WHAT YOU NEED TO DO >>
No pictures belong in the copy. Reproduce exactly the lines beginning at the line containing "Switch to the Commentaire tab" and continuing to the end of the entries below.

*** TASK INPUT ***

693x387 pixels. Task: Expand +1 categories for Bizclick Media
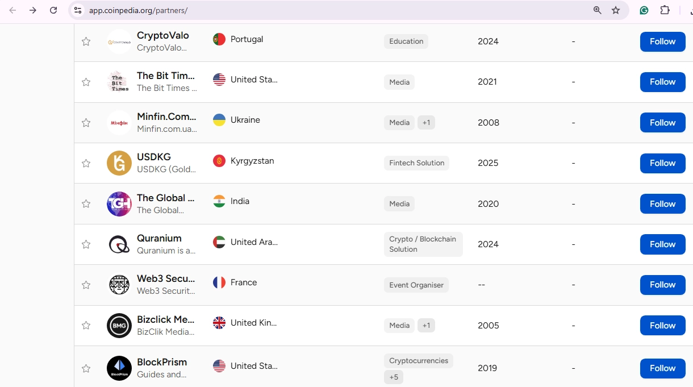click(x=426, y=326)
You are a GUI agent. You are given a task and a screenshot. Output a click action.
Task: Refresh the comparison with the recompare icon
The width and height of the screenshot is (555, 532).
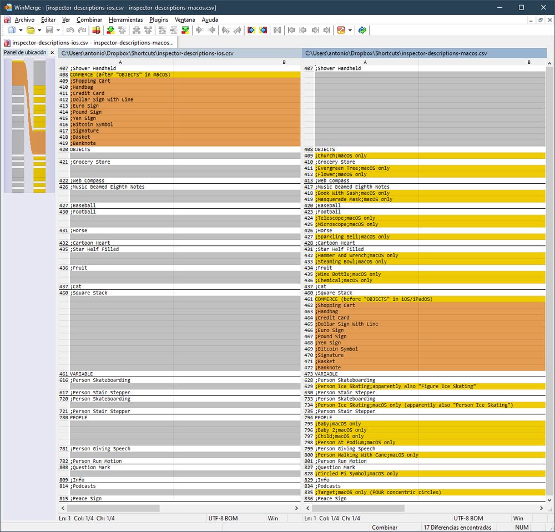(x=361, y=30)
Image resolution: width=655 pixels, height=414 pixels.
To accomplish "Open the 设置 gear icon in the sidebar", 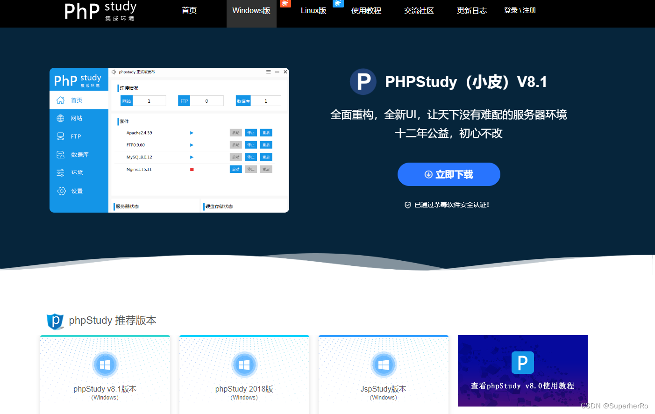I will tap(60, 191).
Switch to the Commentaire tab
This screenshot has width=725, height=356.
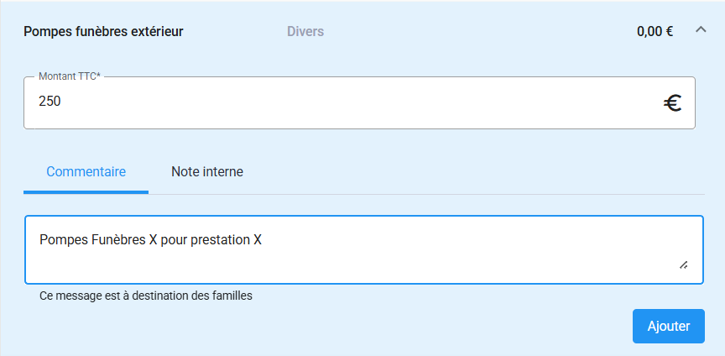click(86, 171)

*** End of TASK INPUT ***

ANSWER BOX >>
Switch to the Commentaire tab
This screenshot has width=725, height=356.
click(86, 171)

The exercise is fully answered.